Friday, January 06, 2012

Dido, Queen of Carthage

This play by Christopher Marlowe starts with the Olympian gods, which is something I had not seen yet in Elizabethan/Jacobean drama. Oh, Prospero has some goddesses traipsing around stage but they aren't really goddesses--they're spirits, tricked out like Iris, Ceres, and Juno. Oberon and Titania might be thought of as folk or nature deities, but they aren't gods in the proper sense, either; who sacrifices to Oberon? So here we have real gods and goddesses represented on stage.

We also have a very open and frank homosexual relationship between Jupiter and Ganymede. The Oberon/changeling boy relationship comes to mind except this is even more open. No beating around the bush or double entendres necessary--Jupiter and Ganymede are both dudes (although Ganymede is, in Venus's words, a "female wanton boy") who are into each other. Sexually. Is this okay because this is a mythological given, that Jupiter was hot for Ganymede? Was this transgressive in any way?

The play goes on very much as The Aeneid does, with Marlowe even using some of the same imagery to get his point across. It is easy to imagine a young Marlowe, still in school, writing this play as a scholarly exercise to show how good he is at Latin. The introduction I have says that his source is clearly the Latin, not any English translations. Marlowe's verse in this play is characterized by 10-syllable lines with end-stops, with very few run-on lines or feminine endings. He does occasionally throw in a 9-syllable line, though, and uses pauses for effect. The play also employs rhyme and alliteration: "and they so wrack'd and welter'd by the waves . . . Are ballassed with billows' watery weight."

The one new plot device that Marlowe throws into the story is the enlarged character of Iarbus, whose rivalry for Dido's love leads him to help Aeneas to leave Carthage, and whose crazed love of Dido leads him to kill himself. As in Midsummer and Romeo and Juliet, I see here another exposition on the theme of the madness and arbitrary nature of love. Dido falls for Aeneas because a goddess or two engineers it; it is not inherent to their characters or even fated, inasmuch as Fate differs from the handiwork of a deity. Her love leads her to such extremes as to kill herself. Iarbus' love, indiscriminate as Helena, Hermia, and Juliet, leads him to kill himself instead of choosing the equally-appropriate Anna as his love. And then, of course, Anna kills herself.

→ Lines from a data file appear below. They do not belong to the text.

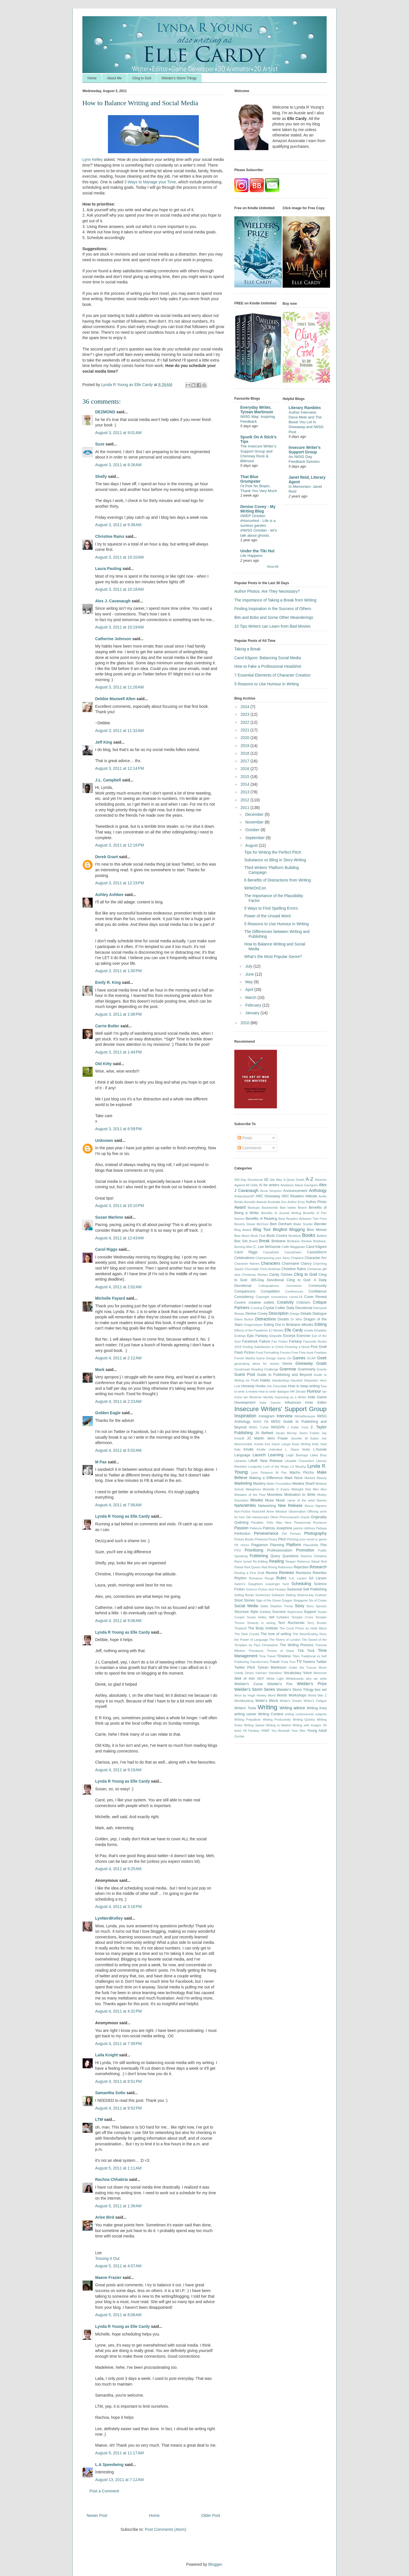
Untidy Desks (244, 1673)
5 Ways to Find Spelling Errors (271, 908)
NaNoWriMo (245, 1505)
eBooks (307, 1325)
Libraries (240, 1461)
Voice (307, 1673)
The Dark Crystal (246, 1634)
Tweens (309, 1662)
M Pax (101, 1462)
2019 (246, 745)
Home (92, 78)
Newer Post (97, 2515)
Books (308, 1235)
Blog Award (242, 1229)
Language (242, 1455)
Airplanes (287, 1185)
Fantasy (295, 1341)
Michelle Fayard (110, 1298)
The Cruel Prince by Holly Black (303, 1628)
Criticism (303, 1302)
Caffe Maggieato (293, 1246)
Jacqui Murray (286, 1433)
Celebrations (244, 1258)
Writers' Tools (245, 1708)
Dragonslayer (253, 1324)
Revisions (303, 1573)
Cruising (256, 1308)
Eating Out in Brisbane (282, 1325)
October (252, 829)
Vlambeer (275, 1673)
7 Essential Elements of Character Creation (272, 675)
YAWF (265, 1730)
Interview (285, 1416)
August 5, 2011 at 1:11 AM (118, 2168)
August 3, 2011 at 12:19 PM (119, 883)
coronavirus (279, 1297)
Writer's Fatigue (315, 1700)
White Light (275, 1678)
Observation (297, 1511)
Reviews (286, 1572)
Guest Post (244, 1374)
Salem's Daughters (248, 1584)
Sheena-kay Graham (312, 1595)
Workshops (297, 1695)
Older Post (210, 2515)
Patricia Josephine (277, 1528)
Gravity (322, 1369)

Connections to $hakespeare:

  • Shipwrecked people thrown up on a foreign shore, separated from each other, as in The Tempest. 
  • A description of the sack of Troy, specifically the death of Priam and of Hecuba's rage/sadness, as the Player performs in Hamlet (some critics wonder if that speech was a "burlesque" of this speech).
  • Some confusion in Dido's first rejection of Iarbus that is reminiscent of Midsummer (and quite hilarious). She is under Cupid's spell and keeps vacillating about whether or not she wants Iarbus to come back. 
  • There is also a description of a serpent "harbour'd in my bosom" that reminds me of Hermia's line in Midsummer when she wakes and Lysander is gone.
  • I'm not sure about specific Antony and Cleopatra connections but this story has always reminded me of that other story . . . both classical in origin, about a pair of dynamic, powerful lovers whose love overtakes everything, suicide ending. Cleopatra is very manipulative and Dido, near the end, becomes controlling and manipulative of Aeneas, taking his sail and tackle and hiding (who she thought was) his son from him. Also, both involve ships. Deep thoughts.


Connections to other Marlowe work:

  • A few echoes, usually directed towards Ascanius, of the song of the Passionate Shepherd, wherein older women (Venus, the Nurse) are trying to entice Ascanius to come along with them by promising him all kinds of good things.
  • There aren't a lot of powerful women in Marlowe's other famous work. Faustus has none (but does reference Helen of Troy); Tamburlaine has Zabina, the wife of Bajazeth, who bravely defies Tamburlaine and kills herself after her husband; and The Jew of Malta has his daughter who exerts power over her own life but not over the lives of others. This play has 3 really powerful, vengeful, individuated women. Favorite line is Venus talking to Juno: "But I will tear thy eyes fro forth they head, / and feast the birds with their blood-shotten balls" (3.2.35).
  • Now that I think about it, it seems like there is a tradition of women in Marlowe's work committing suicide . . . Zabina, Dido, and Anna, of course, but Barabas's daughter, Abigail, goes to a nunnery, killing her both her Jewish and her sexual identity.